La resistenza agli antimicrobici nei batteri di origine alimentare continua a destare preoccupazione per la salute pubblica in Europa

Sebbene la resistenza agli antimicrobici comunemente usati rimanga diffusa in batteri di origine alimentare come Salmonella e Campylobacter, diversi Paesi hanno segnalato progressi nella riduzione dei livelli di resistenza nell’uomo e negli animali da produzione alimentare. Poiché questi batteri possono diffondersi dagli animali e dagli alimenti all’uomo causando infezioni gravi che possono richiedere un trattamento antimicrobico, resta fondamentale perseguire azioni continue nel contesto di un approccio One Health.
La resistenza agli antimicrobici nei comuni batteri di origine alimentare rimane elevata
Un’alta percentuale di Campylobacter e Salmonella provenienti sia dall’uomo che dagli animali da produzione alimentare continua a mostrare resistenza alla ciprofloxacina, un importante antimicrobico usato per trattare infezioni gravi nell’uomo. Mentre la resistenza alla ciprofloxacina nella Salmonella proveniente da animali da produzione alimentare è stata costantemente elevata, la resistenza nelle infezioni umane da Salmonella è aumentata negli ultimi anni.
Questa tendenza è preoccupante in quanto la resistenza alla ciprofloxacina limita l’efficacia delle opzioni terapeutiche disponibili. Nel Campylobacter la resistenza è ora così diffusa in Europa che la ciprofloxacina non è più raccomandata per il trattamento delle infezioni umane. Per preservare la continuità della sua efficacia in medicina umana sono state imposte restrizioni al suo uso negli animali.

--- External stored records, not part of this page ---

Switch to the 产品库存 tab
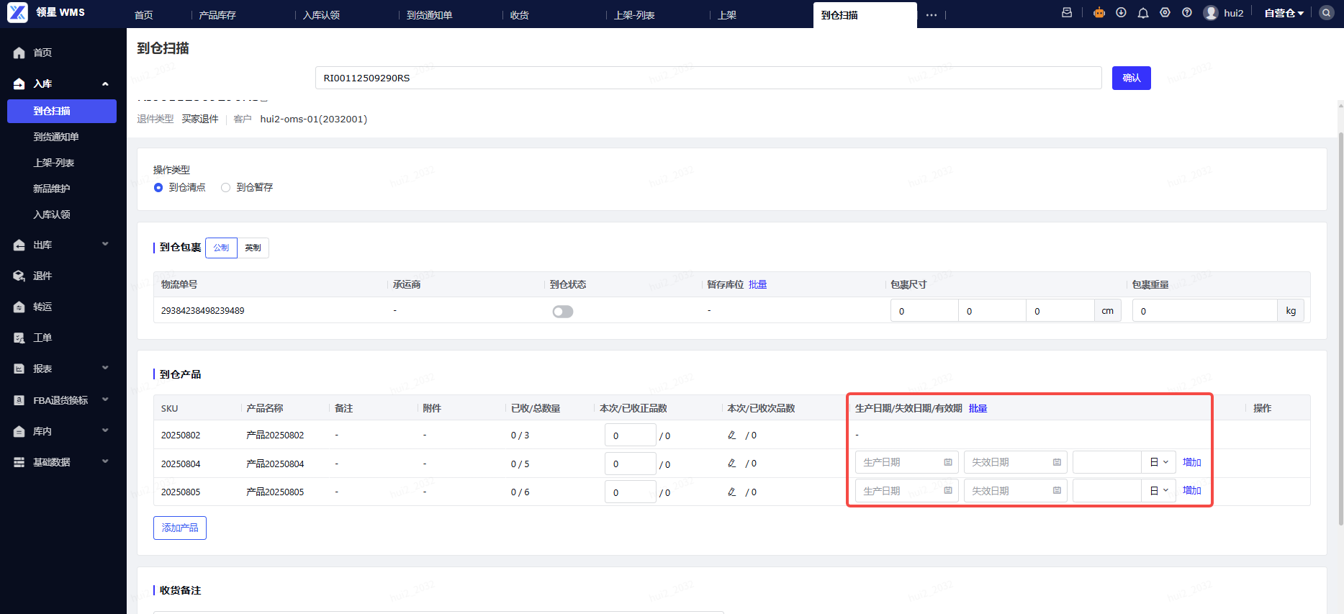Viewport: 1344px width, 614px height. tap(217, 14)
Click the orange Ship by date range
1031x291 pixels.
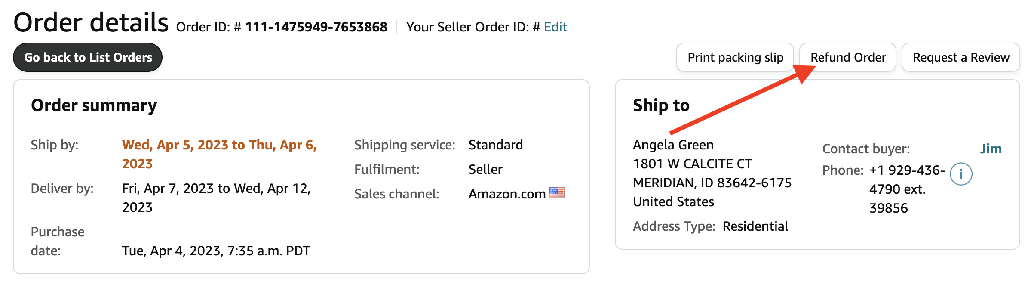[219, 154]
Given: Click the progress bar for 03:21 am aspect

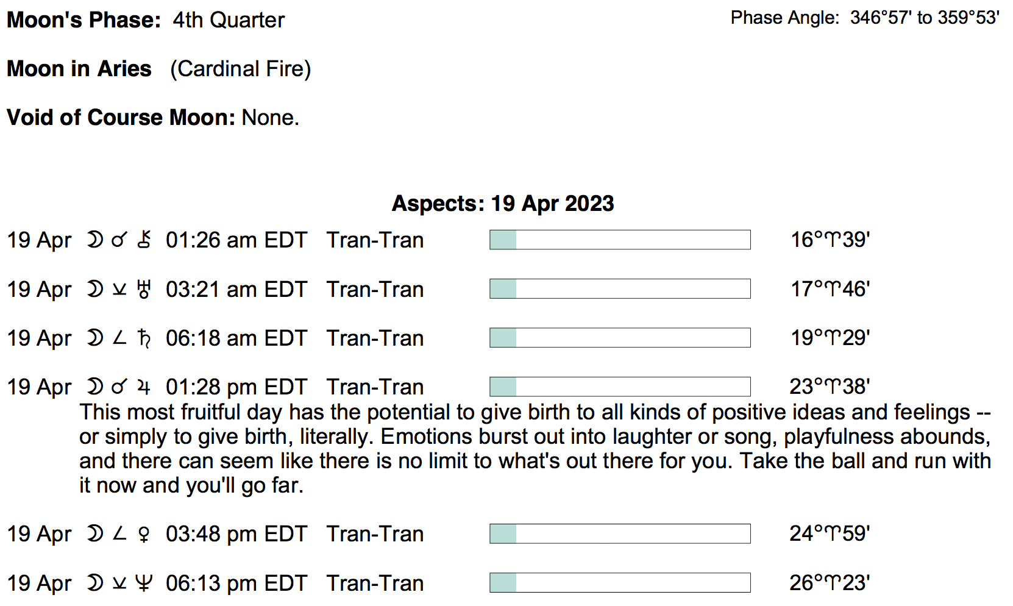Looking at the screenshot, I should tap(619, 289).
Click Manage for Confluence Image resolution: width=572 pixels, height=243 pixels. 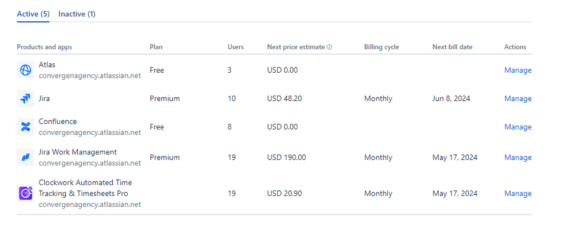click(x=518, y=127)
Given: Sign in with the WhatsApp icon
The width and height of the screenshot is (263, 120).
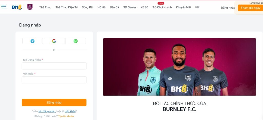Looking at the screenshot, I should pos(76,41).
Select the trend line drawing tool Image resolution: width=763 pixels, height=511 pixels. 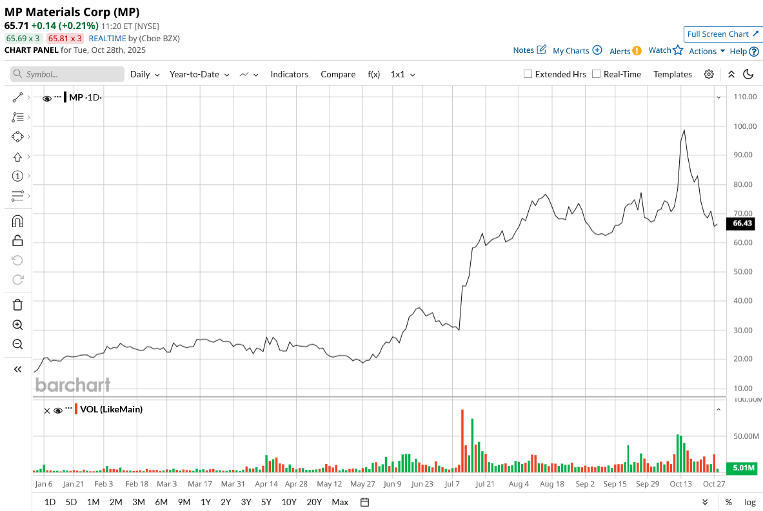17,98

In tutta Europa un’alta percentuale di Salmonella e Campylobacter provenienti sia dall’uomo che da animali destinati alla produzione di alimenti mostra anche resistenza agli antimicrobici comunemente usati, tra cui ampicillina, tetracicline e sulfamidici.
Inoltre il rilevamento di batteri E. coli produttori di carbapenemasi negli animali da produzione alimentare e nella carne in diversi Paesi richiede grande attenzione. I carbapenemi sono antimicrobici di ultima istanza per l’uomo e non sono autorizzati per l’uso negli animali da produzione alimentare. Il numero di rilevamenti segnalati è in aumento e le loro fonti necessitano di ulteriori indagini.